💼Vector Store

What is a Vector Database?

In the context of BeyondLLM (Retrieval Augmented Generation), a vector database plays a crucial role in efficiently storing and managing vector embeddings generated from your text data. These embeddings capture the semantic meaning and relationships within the text, enabling rapid retrieval of relevant information based on user queries.

Vector databases are optimized for similarity search, making them essential for effective RAG applications. Available Vector Databases are:

1. Chroma

BeyondLLM currently integrates with Chroma, a powerful and purpose-built vector database designed for high-performance similarity search and efficient management of vector embeddings.

Parameters for ChromaVectorDb:

  • collection_name (required): Specifies the name of the collection within Chroma to store your embeddings. This helps organize and manage different sets of embeddings within the database.

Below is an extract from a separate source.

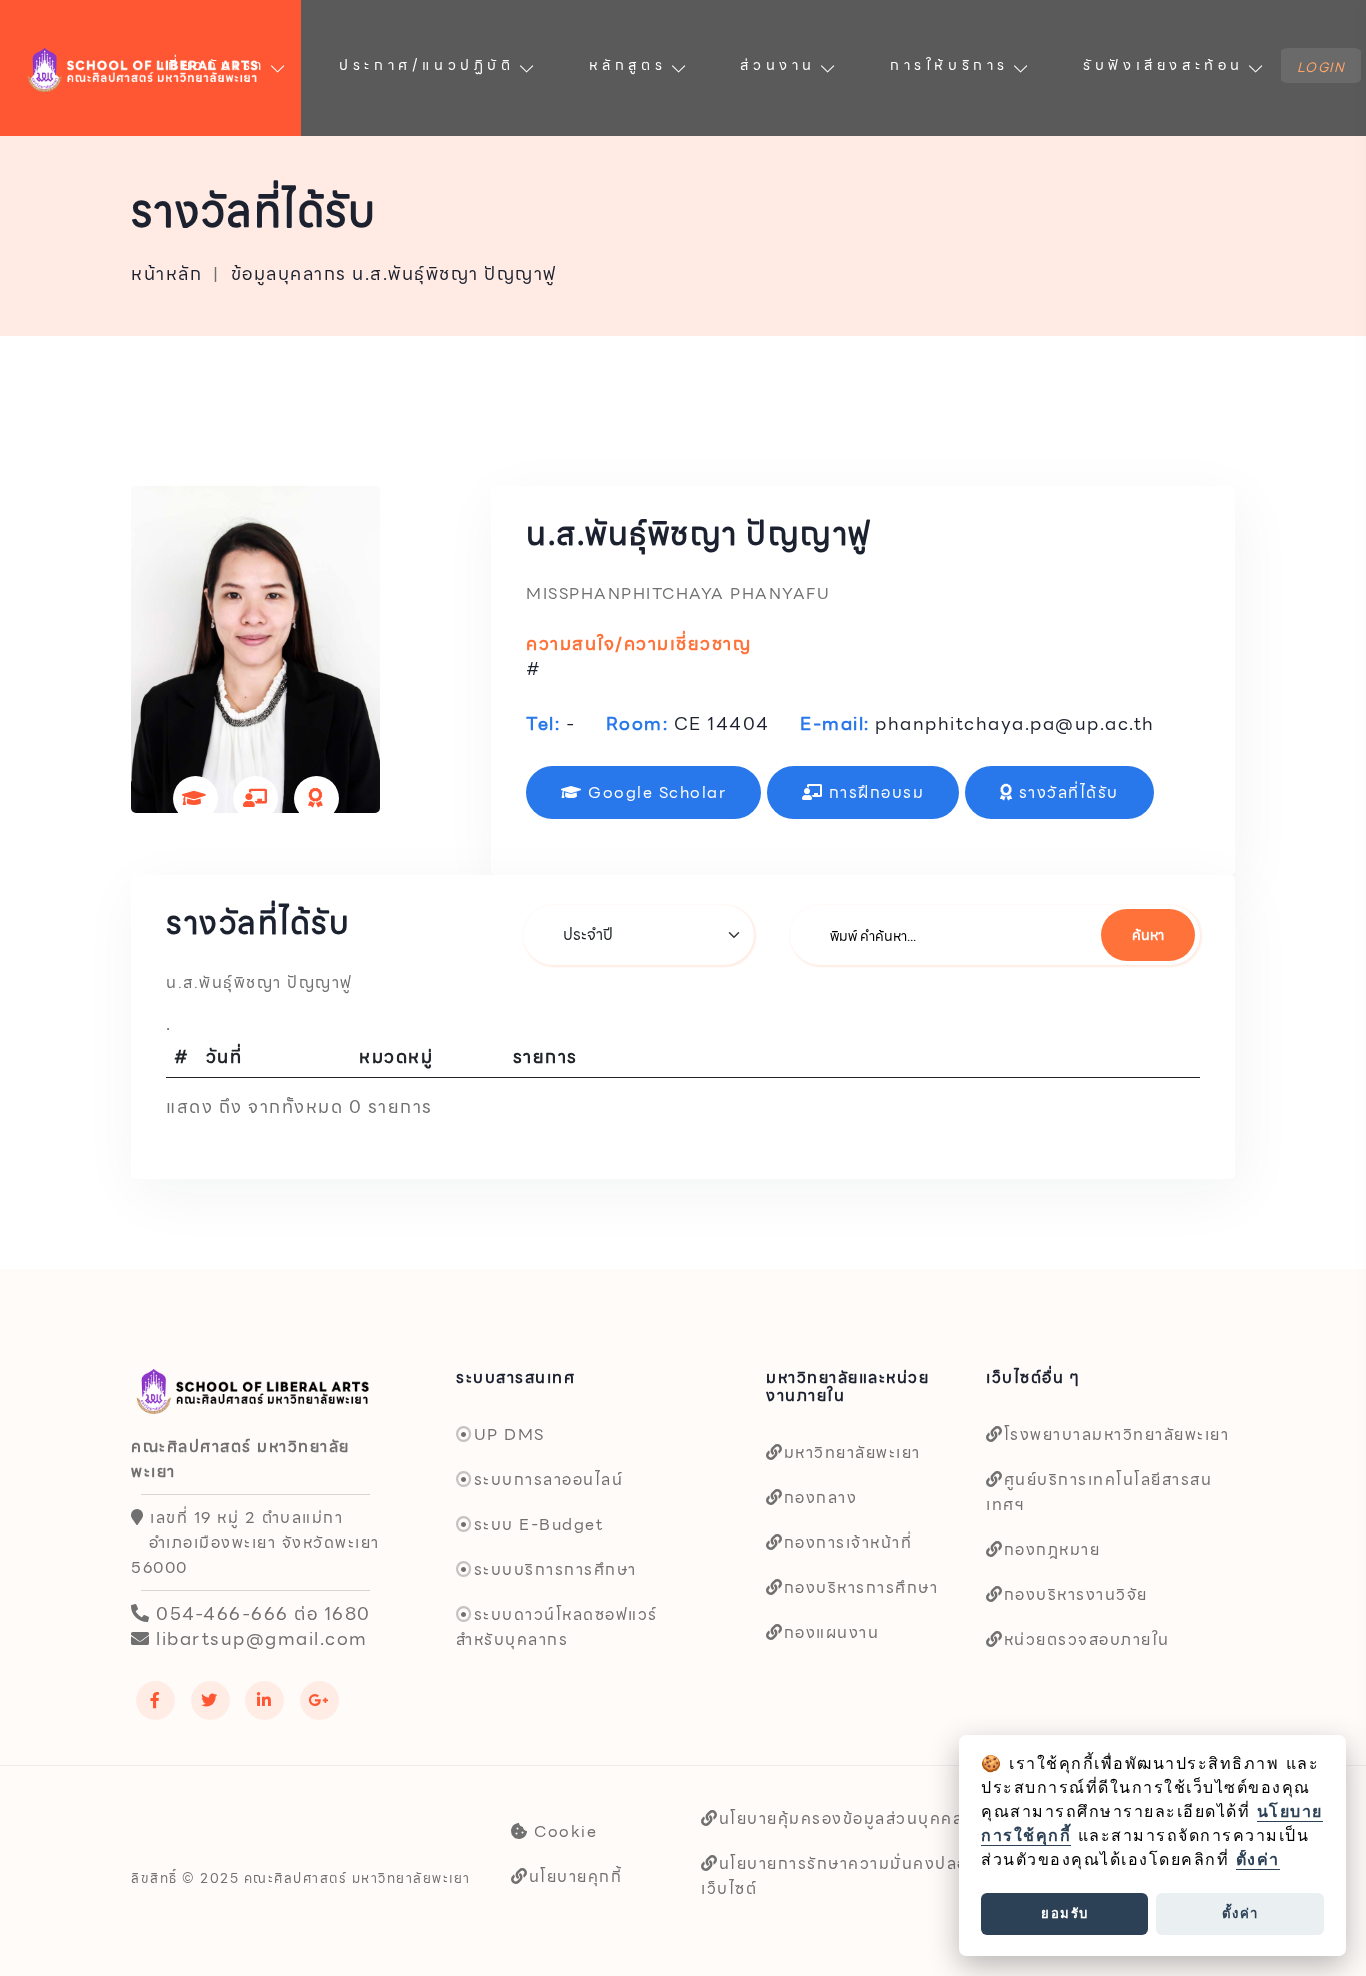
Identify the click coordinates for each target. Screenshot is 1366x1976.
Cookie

  • persist_directory (optional): The directory path to persist the Chroma database on disk. If not provided or set as an empty string (""), the Chroma instance will be ephemeral and created in memory, meaning the data will not be saved after the program ends.

Code Example:

from beyondllm.vectordb import ChromaVectorDb

# Persistent Chroma instance with data stored on disk, else don't pass persist_directory
vectordb = ChromaVectorDb(collection_name="my_persistent_collection", persist_directory="./db/chroma/")

2. Pinecone

Pinecone is a fully managed vector database service designed to provide high performance and scalability for similarity search applications. It offers a robust and user-friendly platform for storing, indexing, and querying vector embeddings, making it an excellent choice for BeyondLLM's Retrieval Augmented Generation (RAG) capabilities.

Parameters:

  • api_key (required): Your Pinecone API key for accessing the service.

  • index_name (required): The name of the index within Pinecone where your embeddings will be stored.

  • create (optional): Set to True to create a new index if it doesn't exist. Defaults to False, assuming the index already exists.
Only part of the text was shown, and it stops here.